Dr. Nguyen Thi Thu Trang (Ho Chi Minh City University of Culture) is one of the people directly involved in building the dossier to request UNESCO to inscribe the Central Highlands Gong Cultural Space into the List of Masterpieces of Oral and Intangible Heritage of Humanity in 2005.

Báo Đắk LắkBáo Đắk Lắk29/11/2025

She shared with Dak Lak Newspaper and Radio and Television an interesting perspective on the changing aspects of the Central Highlands Gong Cultural Space after 20 years of being recognized by UNESCO.

Dr. Nguyen Thi Thu Trang.

Madam, it has been more than 20 years since the Central Highlands Gong Cultural Space was recognized by UNESCO as a Masterpiece of Oral and Intangible Heritage of Humanity. How do you evaluate the efforts to preserve the gong cultural heritage in recent years?

The cultural heritage of the Central Highlands Gong Cultural Space was inscribed by UNESCO on the List of Masterpieces of the Oral and Intangible Heritage of Humanity in 2005. In 2009, this List was converted into the Representative List of the Intangible Cultural Heritage of Humanity.

Through Vietnam's national periodic reports submitted to UNESCO in 3 cycles (2011, 2017 and 2024), we can see the efforts of the government and provincial management agencies in preserving this cultural heritage throughout the past 20 years.

Provincial cultural management agencies have organized classes, invited artisans to teach gong performance art and gong tuning techniques to create a new generation.

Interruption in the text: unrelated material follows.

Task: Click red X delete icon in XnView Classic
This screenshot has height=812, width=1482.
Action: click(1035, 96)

Localities have established gong clubs and teams; supported, purchased, and equipped gongs and costumes for community art clubs and teams.

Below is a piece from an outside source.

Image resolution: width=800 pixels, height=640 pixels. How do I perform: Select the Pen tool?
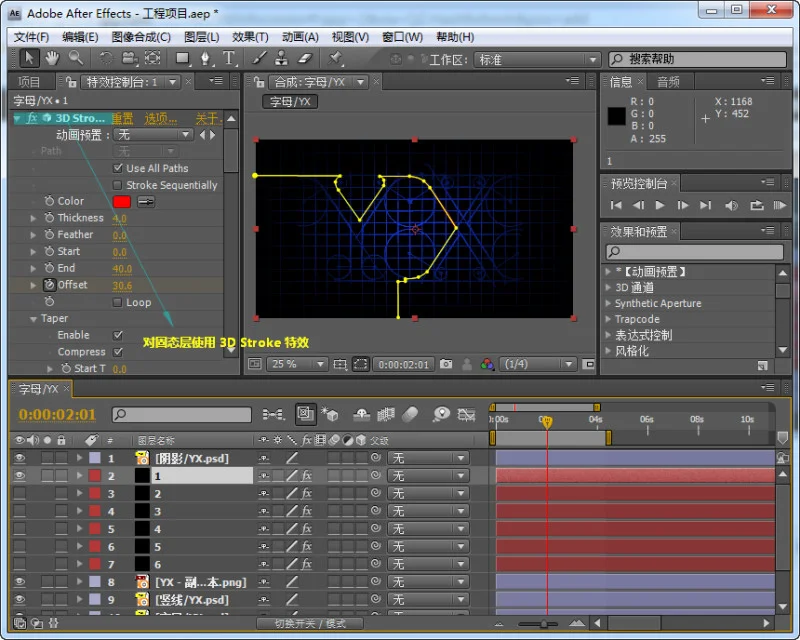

Many projects have been systematically and scientifically implemented by all levels and sectors with the participation of managers, researchers and local communities, bringing positive impacts and benefits to the heritage's host communities. Localities also identified the need to restore and revive cultural spaces that are the performance environments of gongs, such as: recreating rain-praying ceremonies, brotherhood ceremonies of the Ede people, offering jars in the community, celebrating new rice, etc.

To be fair, the above activities have contributed to meeting the needs and aspirations of the community to continue teaching the next generation and participating in festivals. Therefore, the heritage has made positive contributions to the cultural and spiritual life of the ethnic communities living in the area, contributing to preserving and maintaining the identity and cultural diversity of the region.

Teaching my grandchildren to play gong. Photo: Quang Khai

However, at the forum on preserving and promoting gong cultural heritage that just took place, you also affirmed that in the past 20 years, the Central Highlands Gong Cultural Space has had many changes?

After 20 years of being recognized by UNESCO, the heritage of the Central Highlands Gong Cultural Space has changed in many aspects and directions; the most obvious of which is the transformation in the social and cultural functions of gongs.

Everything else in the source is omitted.